#### [Text to read]
— Start —
# how is your business now ... ?



## LoveKillSlowly (Apr 23, 2009)

Hi everybody,
I would like to know how you guys have started your business and I would really appriciate it if you could explain me from a to now how you did it ... how you made it become succesfull.

I'm 17 years old and I would like to start this kind of business but I don't know where to start.

That would be very kind of you if you could explain me how you have made it.

thanks


----------



## Matto (Sep 28, 2007)

Gosh I wish I would have been doing this at your age! Right now If I were you I would be trying to get a job with a screen printer as a side or full time. Learn as much as you can. My next step would be to start researching equipment, supplies, fashion trends, and techniques. Next step is to take all that money you should have been saving and start purchasing your equipment and supplies.
once you have enough to get a base started I would print some shirts for friends and learn your equipment. sell some shirts at flea markets and so on. yada yada yada.

Best option in my book is to just work for a shop. save your money and buy out an exhisting business later down the road. Equipment,supplies and most of the customer base generally come packaged together. 

Either way I would get a job with a screen printing company. Atleast you will be able to see whether it is something you want to do for the rest of your life or as just a side hobby. A few make it big but the most of us live hand to mouth which in my books is ok as I dictate when I work and when I dont so I control my own money. And its not about the money for me but rather the freedom. Yeah it would be great to be a gazillionaire but then what?


----------



## LoveKillSlowly (Apr 23, 2009)

Thanks for your help !

I have another question for you ... Do you think I could buy t-shirt from company and find a printer and make some money while going at the college ...?


----------



## stuffnthingz (Oct 1, 2007)

If you have a knack for creating trendy art, or are quick to see a need for a shirt for some college events (that would not violate copyright laws) You could make some good money that way. Whatever you are involved in, be it sports etc, there are opportunities to sell apparel. I attend events quite often, as a competitor and as a vendor. In both cases I try to capitalize on the "theme" of that event, asking if I can make a design or two and sell it while I am there. I have made some great money and friends along the way. I am now being "invited" to attend various events because they love the products I make! Good luck


----------



## LoveKillSlowly (Apr 23, 2009)
— End —
#### [Work instructions]
1. In the forum thread about starting a screen printing business, what age does LoveKillSlowly give?
2. Write what comes next in the forum thread about starting a screen printing business, picking up after its last line.
The data after this thread comes from a separate source.

#### [Excerpted data]
— Start —
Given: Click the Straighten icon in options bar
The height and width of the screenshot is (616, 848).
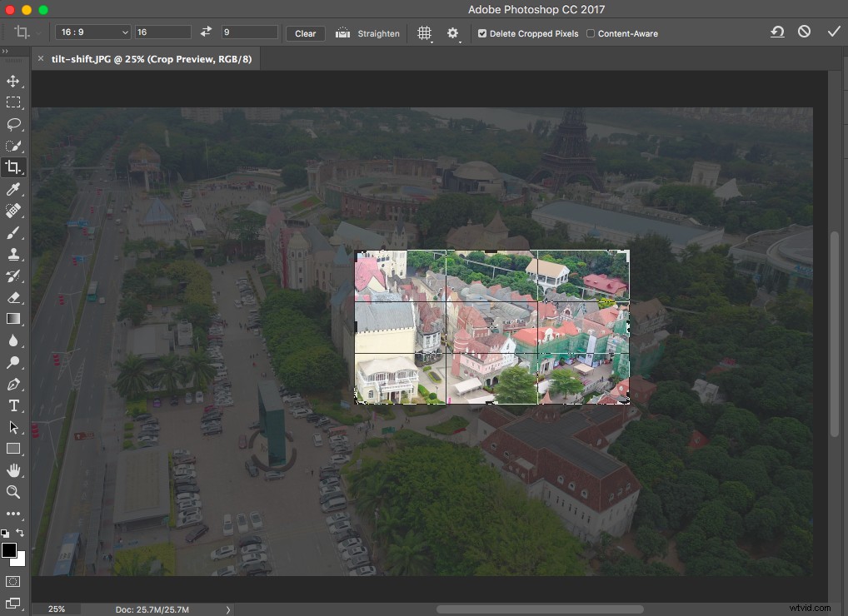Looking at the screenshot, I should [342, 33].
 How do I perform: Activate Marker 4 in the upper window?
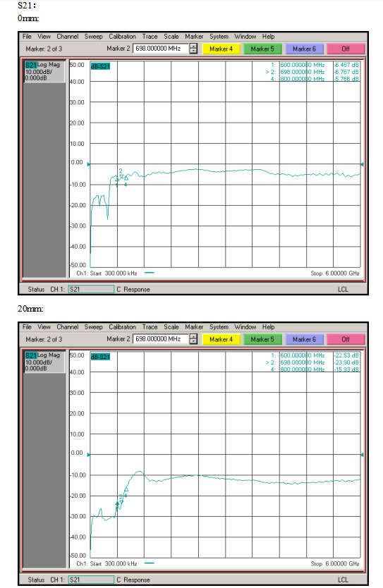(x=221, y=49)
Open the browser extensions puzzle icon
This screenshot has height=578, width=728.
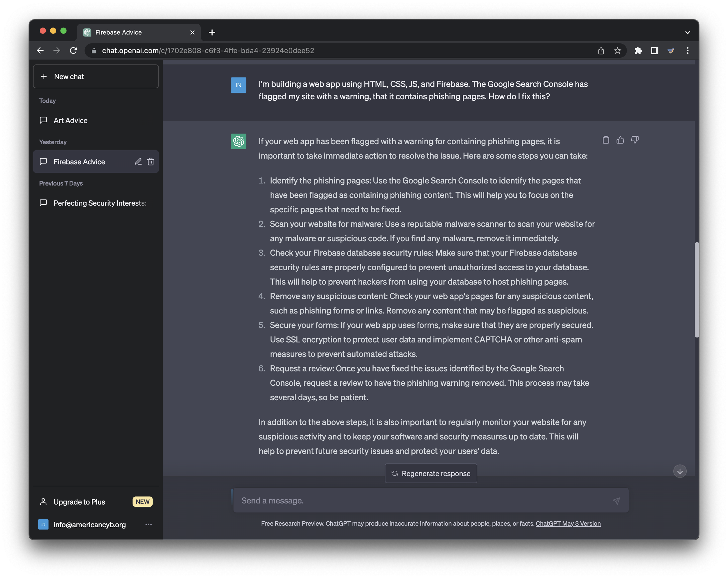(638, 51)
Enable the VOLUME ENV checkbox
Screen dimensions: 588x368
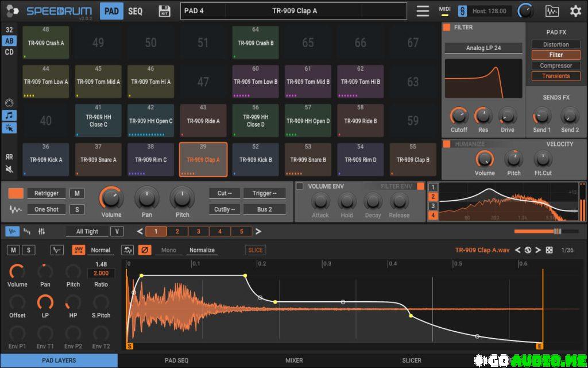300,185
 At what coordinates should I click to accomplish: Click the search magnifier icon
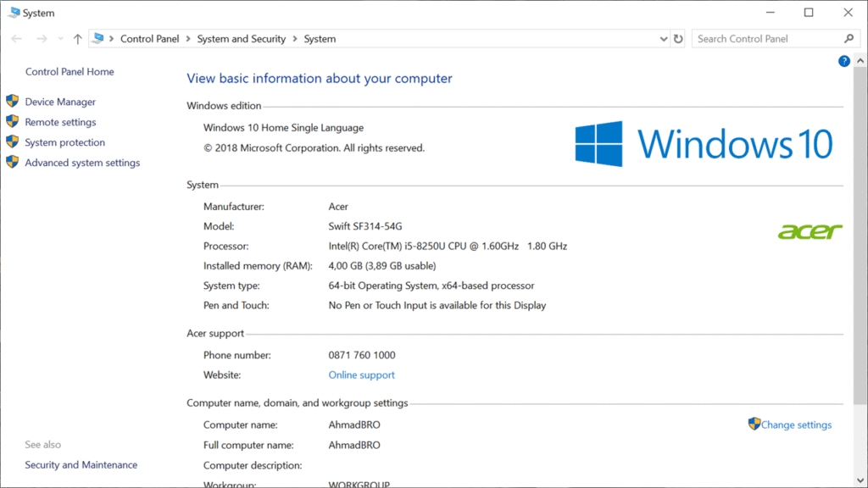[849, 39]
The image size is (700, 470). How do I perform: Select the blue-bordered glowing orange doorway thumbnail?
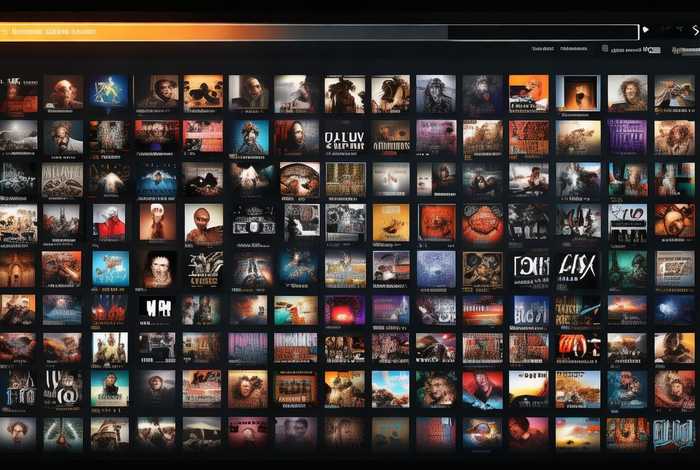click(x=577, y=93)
— End —
#### [Responses to the exercise]
1. 17 years old.

2.
If I udnerstand ... you are selling t-shirt for events ?

so what I could do is ask the director of the <<X>> event if he want me to do shirt for him ... ? and than I order t-shirt from like bareapparel and than send this shirt to a printer with my design ? if it is what you are doing what is the average price of each t-shirt ...?

thanks.


----------



## stuffnthingz (Oct 1, 2007)

My arrangement is a bit different. I started out by buying finished apparel from my shops at CafePress. That ended up being very cost prohibitive. Next, I took up the endeavor to "make" my own apparel, so I use Laser transfers combined with vinyl and rhinestones, and any combination of the three. I buy the blanks at a variety of local suppliers, I make the designs but do NOT apply them. I have them in a binder for customers to pull out (with my help) and then I press them onsite. Thus the most I waste is the printed designs. I have even tested plastisol transfers and loved them. I plan to keep them in mind for any larger venues where I need 50 or more pieces available.

I sell to a high end group, using Swarovski rhinestones, so my pricing would likely not line up with yours. (range is $25 to $65 per piece).


----------



## LoveKillSlowly (Apr 23, 2009)

Very Nice ... Could I see your website or any models  ?

thanks

Christopher

LKS


----------



## out da box (May 1, 2007)

Hmmmmm, very smart. I like your hustle.


----------



## TshirtGuru (Jul 9, 2008)

LoveKillSlowly said:


> Hi everybody,
> I would like to know how you guys have started your business and I would really appriciate it if you could explain me from a to now how you did it ... how you made it become succesfull.
> 
> I'm 17 years old and I would like to start this kind of business but I don't know where to start.
> ...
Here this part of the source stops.